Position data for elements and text
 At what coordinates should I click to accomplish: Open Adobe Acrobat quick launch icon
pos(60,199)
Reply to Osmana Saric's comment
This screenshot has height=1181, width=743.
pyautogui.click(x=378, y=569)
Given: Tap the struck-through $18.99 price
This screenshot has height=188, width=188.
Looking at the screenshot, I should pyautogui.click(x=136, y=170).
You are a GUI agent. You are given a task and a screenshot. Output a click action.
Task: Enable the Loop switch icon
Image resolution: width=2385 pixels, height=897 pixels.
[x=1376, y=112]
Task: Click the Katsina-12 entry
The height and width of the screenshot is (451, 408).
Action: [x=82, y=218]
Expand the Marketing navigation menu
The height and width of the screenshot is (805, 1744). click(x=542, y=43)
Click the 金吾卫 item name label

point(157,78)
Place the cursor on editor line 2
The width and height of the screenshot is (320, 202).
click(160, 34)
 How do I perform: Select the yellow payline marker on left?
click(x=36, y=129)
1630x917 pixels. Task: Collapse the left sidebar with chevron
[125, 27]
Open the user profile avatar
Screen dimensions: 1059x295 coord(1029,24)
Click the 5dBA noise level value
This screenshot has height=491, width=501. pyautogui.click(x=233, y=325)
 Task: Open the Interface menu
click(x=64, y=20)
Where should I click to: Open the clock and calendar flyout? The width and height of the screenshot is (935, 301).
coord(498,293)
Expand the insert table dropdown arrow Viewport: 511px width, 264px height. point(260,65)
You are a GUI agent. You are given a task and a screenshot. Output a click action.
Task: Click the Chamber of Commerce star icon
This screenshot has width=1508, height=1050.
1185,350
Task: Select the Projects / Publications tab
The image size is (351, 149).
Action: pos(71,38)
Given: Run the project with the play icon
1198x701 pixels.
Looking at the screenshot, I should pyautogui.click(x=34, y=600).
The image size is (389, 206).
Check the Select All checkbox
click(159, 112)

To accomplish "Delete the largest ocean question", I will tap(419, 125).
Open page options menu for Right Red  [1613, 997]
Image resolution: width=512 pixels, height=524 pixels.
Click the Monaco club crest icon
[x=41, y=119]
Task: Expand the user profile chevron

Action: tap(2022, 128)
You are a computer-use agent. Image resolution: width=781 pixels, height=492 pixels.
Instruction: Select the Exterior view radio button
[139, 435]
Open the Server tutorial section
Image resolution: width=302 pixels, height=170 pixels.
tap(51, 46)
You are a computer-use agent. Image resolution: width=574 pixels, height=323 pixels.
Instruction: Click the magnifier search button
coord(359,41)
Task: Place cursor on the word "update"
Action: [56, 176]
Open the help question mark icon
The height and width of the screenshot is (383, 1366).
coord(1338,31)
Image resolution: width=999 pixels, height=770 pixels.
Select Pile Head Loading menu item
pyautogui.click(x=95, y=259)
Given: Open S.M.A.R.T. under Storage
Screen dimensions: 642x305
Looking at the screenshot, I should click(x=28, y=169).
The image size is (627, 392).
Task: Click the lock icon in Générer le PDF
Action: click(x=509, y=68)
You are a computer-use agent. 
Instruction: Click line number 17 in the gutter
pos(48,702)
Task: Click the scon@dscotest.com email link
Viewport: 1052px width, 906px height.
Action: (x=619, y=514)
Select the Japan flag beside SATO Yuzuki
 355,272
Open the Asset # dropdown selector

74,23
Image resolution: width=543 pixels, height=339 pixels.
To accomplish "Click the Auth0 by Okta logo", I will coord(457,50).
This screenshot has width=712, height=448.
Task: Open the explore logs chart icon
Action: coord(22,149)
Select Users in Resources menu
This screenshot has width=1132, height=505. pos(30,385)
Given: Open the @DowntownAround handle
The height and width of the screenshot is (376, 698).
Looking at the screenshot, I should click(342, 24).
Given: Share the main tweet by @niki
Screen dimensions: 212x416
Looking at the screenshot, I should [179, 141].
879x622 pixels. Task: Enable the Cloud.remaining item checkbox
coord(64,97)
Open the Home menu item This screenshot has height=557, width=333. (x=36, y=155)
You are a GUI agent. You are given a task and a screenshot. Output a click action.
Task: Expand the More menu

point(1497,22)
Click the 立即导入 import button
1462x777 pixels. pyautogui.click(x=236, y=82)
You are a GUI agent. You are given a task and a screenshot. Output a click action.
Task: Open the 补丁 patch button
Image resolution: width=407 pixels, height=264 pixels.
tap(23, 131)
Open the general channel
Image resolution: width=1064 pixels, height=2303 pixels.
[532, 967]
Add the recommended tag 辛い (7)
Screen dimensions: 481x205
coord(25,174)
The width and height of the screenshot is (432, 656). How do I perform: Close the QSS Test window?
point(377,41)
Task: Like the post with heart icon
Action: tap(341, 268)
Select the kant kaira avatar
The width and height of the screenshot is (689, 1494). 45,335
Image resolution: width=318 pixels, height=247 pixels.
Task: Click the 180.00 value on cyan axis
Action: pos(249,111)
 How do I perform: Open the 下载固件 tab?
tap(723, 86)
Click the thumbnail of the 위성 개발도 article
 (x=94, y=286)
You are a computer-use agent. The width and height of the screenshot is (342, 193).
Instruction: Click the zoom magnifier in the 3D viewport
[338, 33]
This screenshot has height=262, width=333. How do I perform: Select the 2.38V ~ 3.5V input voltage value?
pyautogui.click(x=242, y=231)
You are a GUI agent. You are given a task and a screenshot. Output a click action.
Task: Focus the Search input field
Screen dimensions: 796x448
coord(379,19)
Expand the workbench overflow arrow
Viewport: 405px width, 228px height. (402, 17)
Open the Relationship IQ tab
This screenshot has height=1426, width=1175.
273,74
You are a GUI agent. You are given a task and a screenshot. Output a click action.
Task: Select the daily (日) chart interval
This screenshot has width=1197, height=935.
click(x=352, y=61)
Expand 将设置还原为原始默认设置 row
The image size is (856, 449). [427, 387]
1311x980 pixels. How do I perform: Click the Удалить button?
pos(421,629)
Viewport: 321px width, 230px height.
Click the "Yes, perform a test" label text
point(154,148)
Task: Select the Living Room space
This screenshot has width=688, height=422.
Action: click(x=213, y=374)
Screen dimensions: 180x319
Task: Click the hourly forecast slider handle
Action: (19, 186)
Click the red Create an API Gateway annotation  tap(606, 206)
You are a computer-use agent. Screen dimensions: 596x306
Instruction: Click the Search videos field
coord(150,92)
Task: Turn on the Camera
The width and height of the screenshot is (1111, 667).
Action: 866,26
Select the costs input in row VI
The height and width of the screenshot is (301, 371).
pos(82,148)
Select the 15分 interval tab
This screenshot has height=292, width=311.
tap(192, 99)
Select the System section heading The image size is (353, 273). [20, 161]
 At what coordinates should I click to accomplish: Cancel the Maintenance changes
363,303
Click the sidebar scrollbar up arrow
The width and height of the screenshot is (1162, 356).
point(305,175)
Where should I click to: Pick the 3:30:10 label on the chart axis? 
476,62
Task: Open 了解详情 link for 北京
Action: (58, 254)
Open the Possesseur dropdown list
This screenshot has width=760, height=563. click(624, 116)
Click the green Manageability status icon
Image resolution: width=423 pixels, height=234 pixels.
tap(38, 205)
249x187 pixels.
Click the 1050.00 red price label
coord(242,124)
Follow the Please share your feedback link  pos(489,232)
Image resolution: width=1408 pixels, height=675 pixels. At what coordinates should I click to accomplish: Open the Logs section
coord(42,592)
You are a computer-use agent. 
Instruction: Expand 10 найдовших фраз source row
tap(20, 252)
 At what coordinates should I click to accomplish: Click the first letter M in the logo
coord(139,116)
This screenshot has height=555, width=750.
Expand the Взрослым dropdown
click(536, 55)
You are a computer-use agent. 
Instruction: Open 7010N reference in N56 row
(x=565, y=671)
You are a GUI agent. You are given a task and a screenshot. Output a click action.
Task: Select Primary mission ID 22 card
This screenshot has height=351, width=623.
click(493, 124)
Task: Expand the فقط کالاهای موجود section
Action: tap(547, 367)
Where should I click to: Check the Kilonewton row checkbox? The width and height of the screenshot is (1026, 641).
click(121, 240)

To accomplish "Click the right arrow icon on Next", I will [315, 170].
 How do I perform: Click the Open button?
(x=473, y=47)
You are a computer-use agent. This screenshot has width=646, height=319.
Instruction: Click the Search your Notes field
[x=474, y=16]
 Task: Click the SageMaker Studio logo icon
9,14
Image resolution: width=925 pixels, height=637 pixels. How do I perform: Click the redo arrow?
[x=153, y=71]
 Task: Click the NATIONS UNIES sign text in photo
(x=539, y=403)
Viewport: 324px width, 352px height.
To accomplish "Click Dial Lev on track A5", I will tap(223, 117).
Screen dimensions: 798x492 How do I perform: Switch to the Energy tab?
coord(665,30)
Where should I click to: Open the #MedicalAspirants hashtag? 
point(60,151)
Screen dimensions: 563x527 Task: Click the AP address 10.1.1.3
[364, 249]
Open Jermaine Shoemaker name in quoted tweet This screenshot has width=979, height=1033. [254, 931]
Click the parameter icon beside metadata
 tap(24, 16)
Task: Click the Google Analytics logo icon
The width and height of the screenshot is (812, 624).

> [What is asked]:
Retype the lines above word for word, starting with the line that contains "Select Users in Resources menu" and going on through the line that contains "1462x777 pixels. pyautogui.click(x=236, y=82)", including both of those lines.

> [Response to this task]:
Select Users in Resources menu
This screenshot has width=1132, height=505. pos(30,385)
Given: Open the @DowntownAround handle
The height and width of the screenshot is (376, 698).
Looking at the screenshot, I should click(342, 24).
Given: Share the main tweet by @niki
Screen dimensions: 212x416
Looking at the screenshot, I should [179, 141].
879x622 pixels. Task: Enable the Cloud.remaining item checkbox
coord(64,97)
Open the Home menu item This screenshot has height=557, width=333. (x=36, y=155)
You are a GUI agent. You are given a task and a screenshot. Output a click action.
Task: Expand the More menu

point(1497,22)
Click the 立即导入 import button
1462x777 pixels. pyautogui.click(x=236, y=82)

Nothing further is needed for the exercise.